In the meantime, others on Facebook started making fun of this effort and were making jokes about garlic butter. They started a counter campaign to purchase Gerald for the purposes of consumption.
“I called them Team Eat and us Team Save,” says Becky. “They just think I’m a kook. I guess some people don’t like my quirkiness.” Team Eat actually out-pledged Team Save. They must have been boiling mad or else mad to boil, but Fortinos had already put a sold sign on Gerald, so that was that.
But what to do with him? Becky called all over — oceanography institutes, marine biology facilities, aquariums. Finally, Gerald got a nibble. Ripley’s Aquarium of Canada in Toronto. They agreed to take him. He’s an unusually large lobster.
“Taking in this unique large lobster provides an opportunity to educate and inspire the public to care for the waters of the world and the species within them,” says Lauren Chan, Ripley’s manager of marketing and communications.
He will be introduced to the aquarium’s Canada Waters lobster exhibit, with others of his species once his health has been assessed by Ripley’s husbandry team. Lauren says he’s the biggest lobster the aquarium has.
How did Gerald get to Ripley’s?
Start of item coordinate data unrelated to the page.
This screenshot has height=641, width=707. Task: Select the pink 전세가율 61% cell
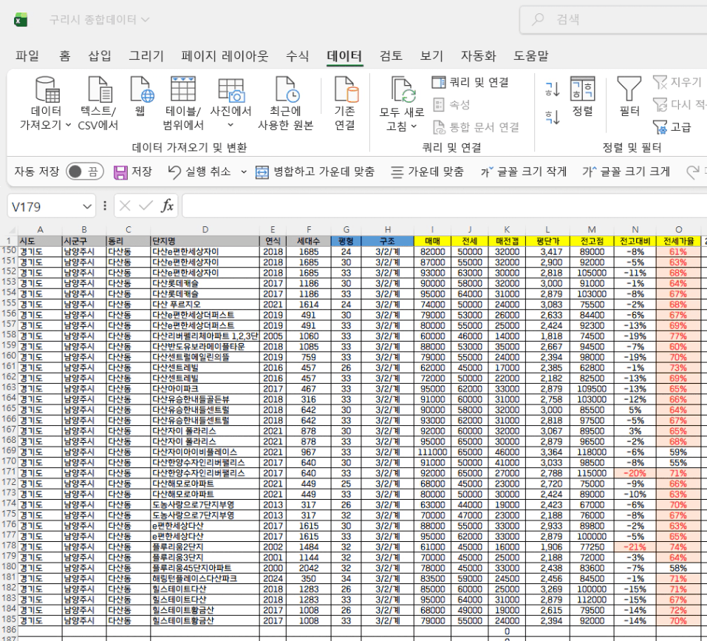click(x=677, y=251)
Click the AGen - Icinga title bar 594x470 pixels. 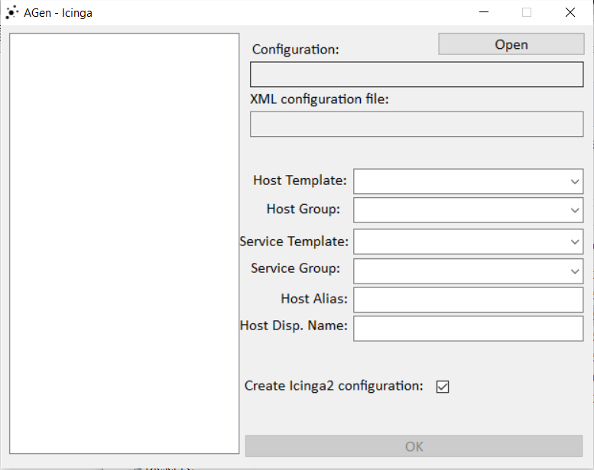[268, 12]
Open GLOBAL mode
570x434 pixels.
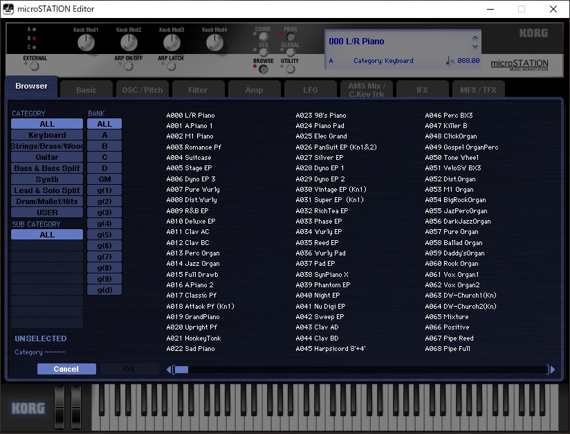[291, 53]
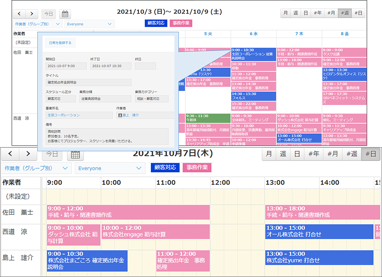Click the タイトル field in the popup
The image size is (382, 277).
point(88,83)
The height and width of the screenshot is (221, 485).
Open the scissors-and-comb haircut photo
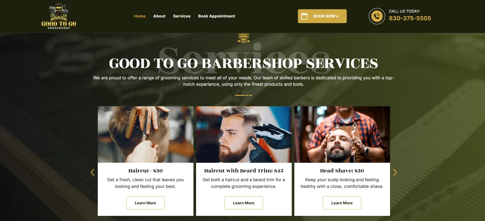[x=146, y=134]
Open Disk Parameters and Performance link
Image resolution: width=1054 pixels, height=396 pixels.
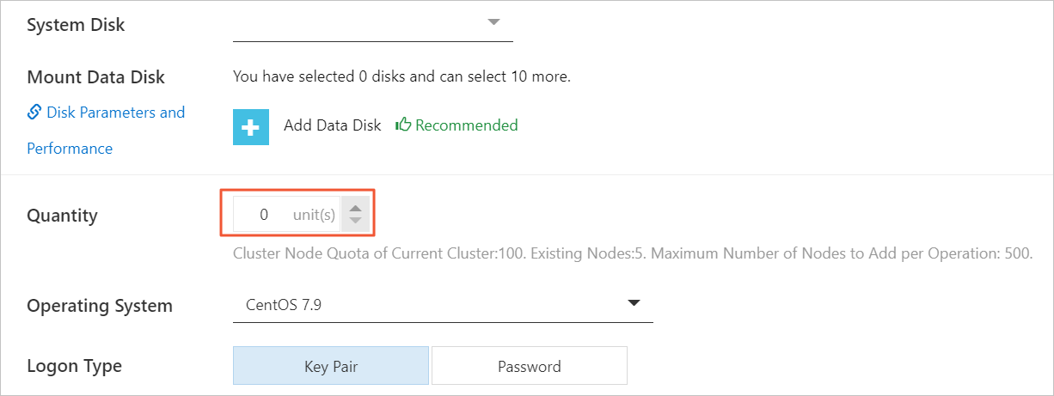(107, 130)
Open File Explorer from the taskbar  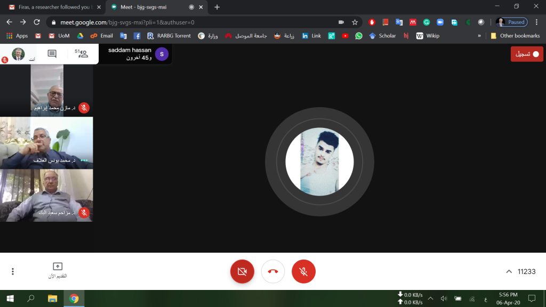(52, 298)
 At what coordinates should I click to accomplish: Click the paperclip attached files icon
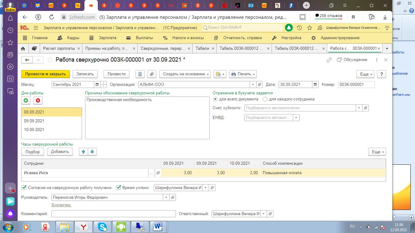pyautogui.click(x=152, y=74)
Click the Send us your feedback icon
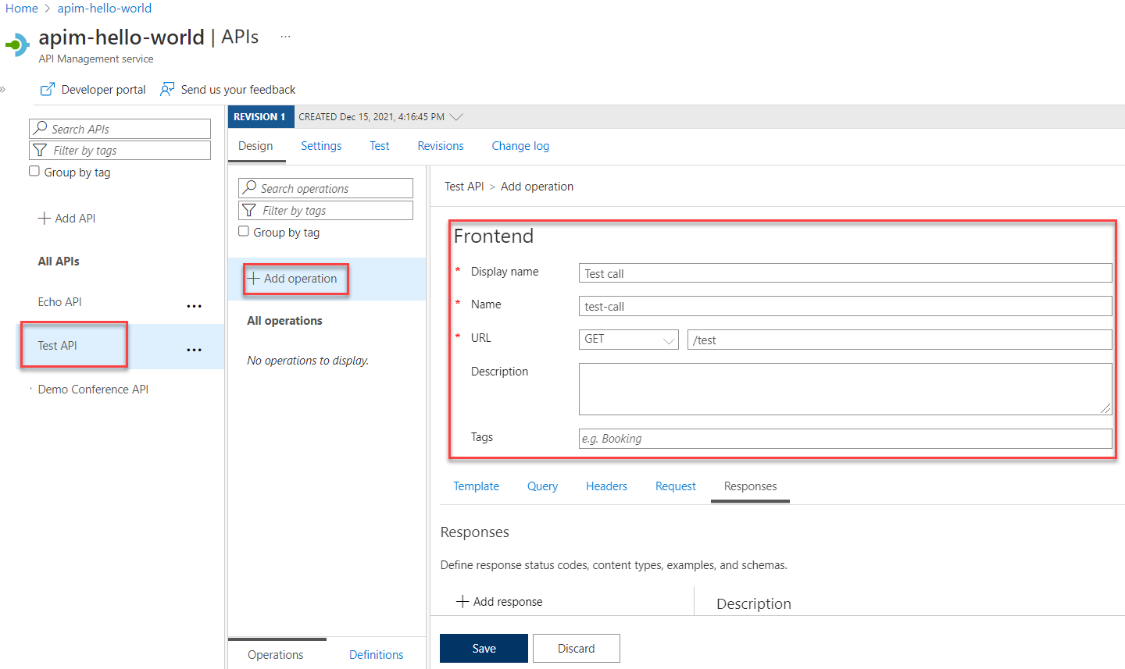This screenshot has height=669, width=1125. (x=166, y=89)
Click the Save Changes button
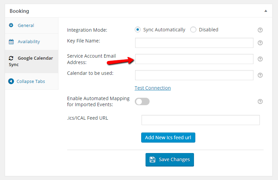Image resolution: width=278 pixels, height=180 pixels. 170,160
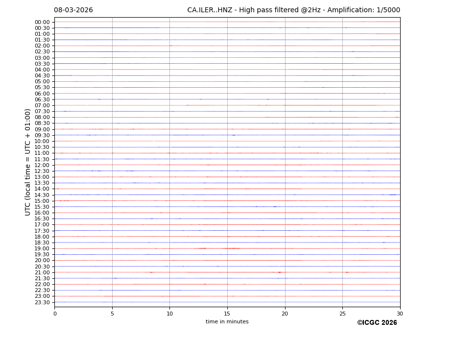
Task: Select the 00:00 time row label
Action: point(42,22)
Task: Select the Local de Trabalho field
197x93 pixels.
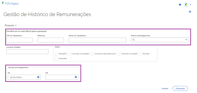Action: point(27,52)
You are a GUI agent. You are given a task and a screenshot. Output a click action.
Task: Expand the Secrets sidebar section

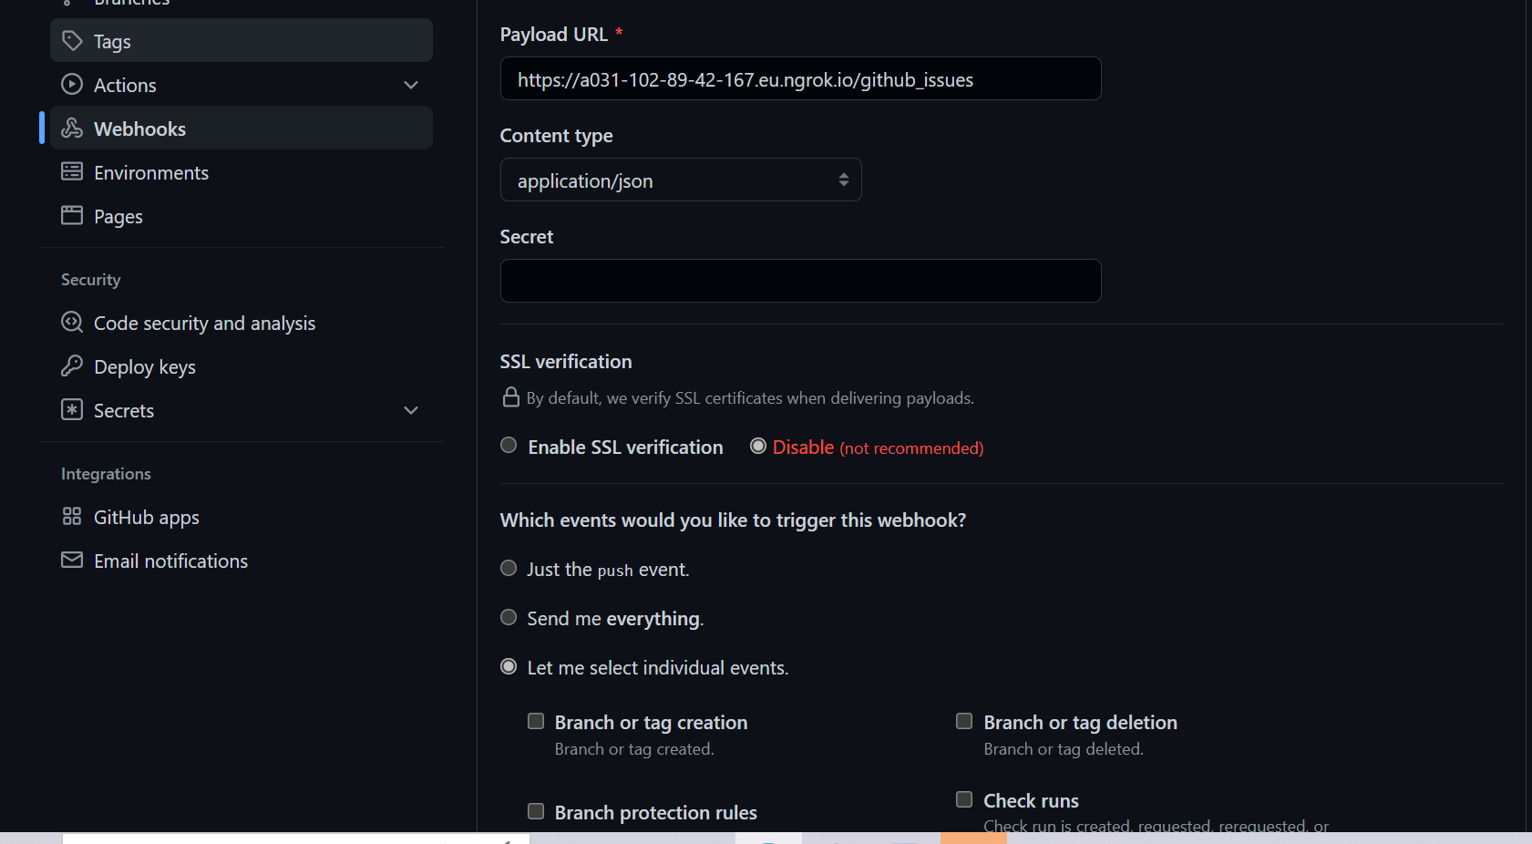coord(411,410)
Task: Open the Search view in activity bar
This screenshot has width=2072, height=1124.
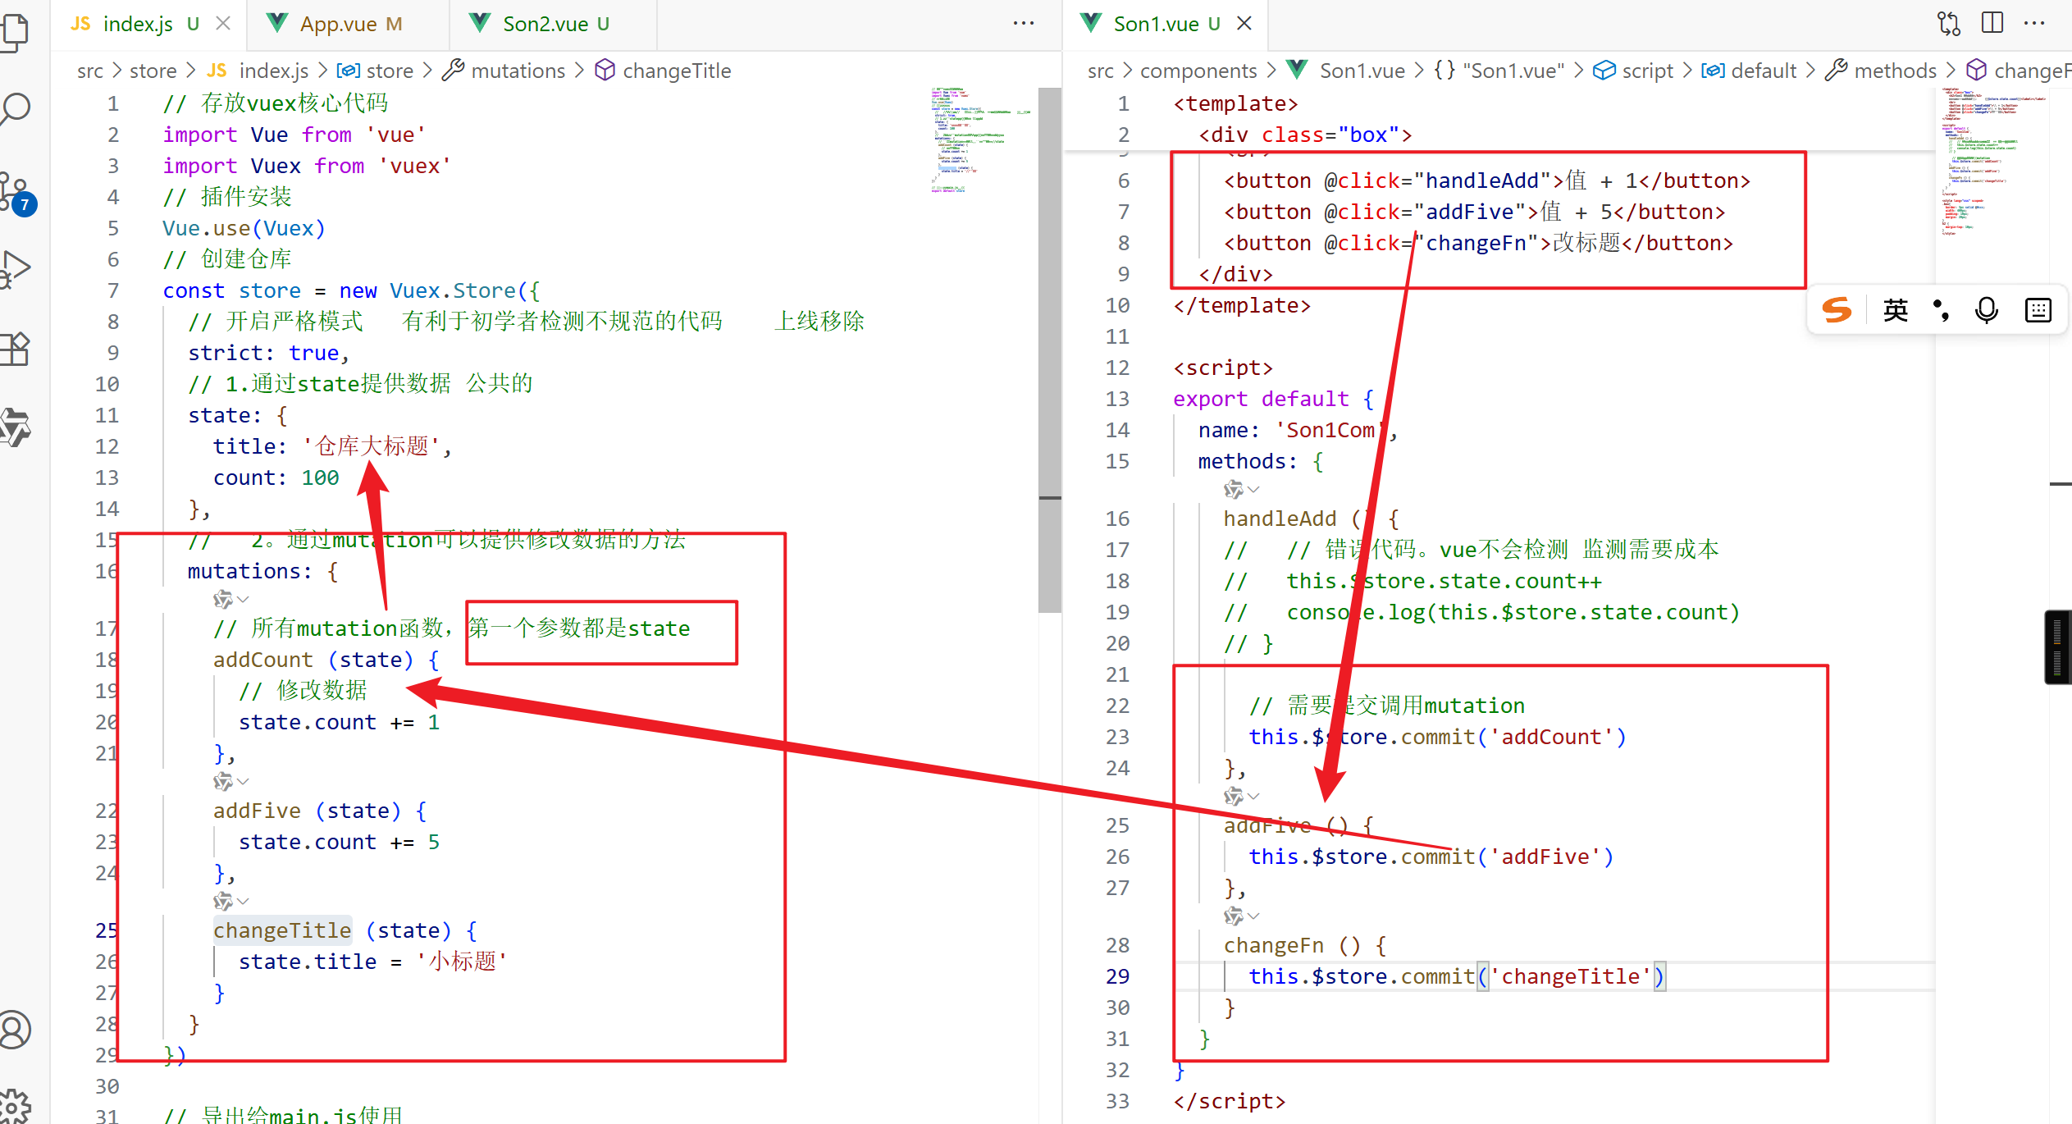Action: (16, 107)
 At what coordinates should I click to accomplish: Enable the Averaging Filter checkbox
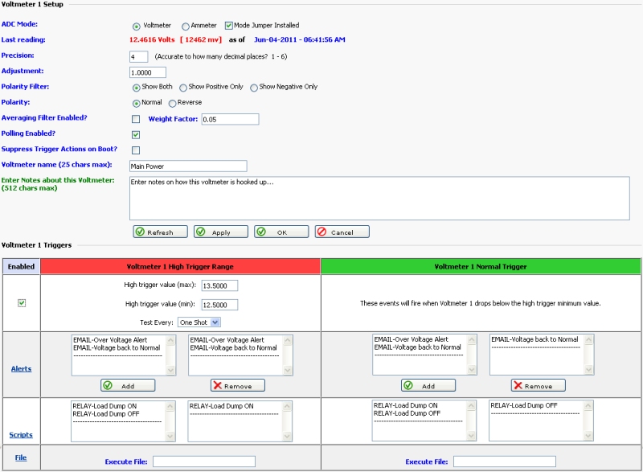tap(136, 119)
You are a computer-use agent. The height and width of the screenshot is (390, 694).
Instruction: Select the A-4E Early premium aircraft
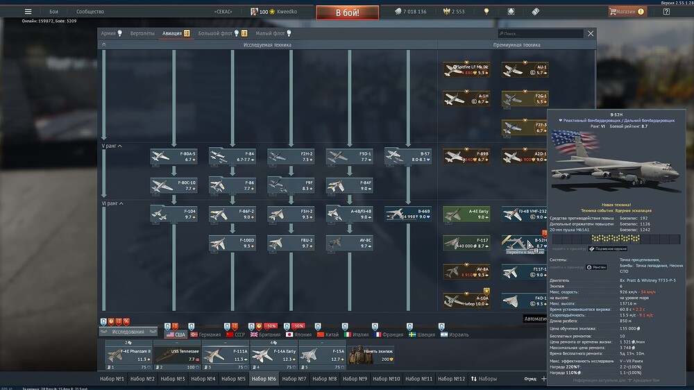coord(466,213)
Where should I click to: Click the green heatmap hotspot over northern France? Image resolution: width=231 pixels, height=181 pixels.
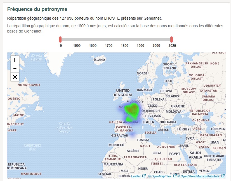(x=131, y=109)
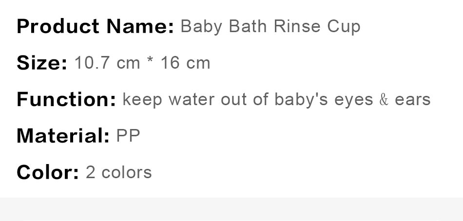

Becky and some friends drove him in her car, as per the aquarium’s instructions, covered in a wet, salted towel — lobsters, says Becky, can survive for a day out of water.
At Ripley’s Aquarium, Gerald was put in an acclimation tank. He’s adjusting well. Ripley’s gave Becky and other Team Save people 10 free family passes.
“Some people are going to think we’re nuts but I saw this giant lobster and I felt he was slowly dying,” says Beck. “He wasn’t fit for consumption.” She feels that the bigger and older a lobster, the less succulent and savoury.
As if the story isn’t crazy enough, ironically Becky has a few exoskeletons in her closet. Not even in her closet. She’s open about it. She loves lobsters — eating them. But there was just something about Gerald, the one that literally got away. To live another day.
At Waterdown Fortinos, the memory of Gerald still raises a chuckle. When I call and say I’m with The Spec, the woman who answers laughs and psychically says, “You’re calling about a lobster.” I get put on to someone from Fortinos seafood. “I don’t have a statement to make,” says the guy, “other than, I’m just glad he’s found a home. Too much hullabaloo.”
Says Becky, “I know I did the right thing.”
Gerald, a massive lobster, was rescued from a Fortinos in Waterdown.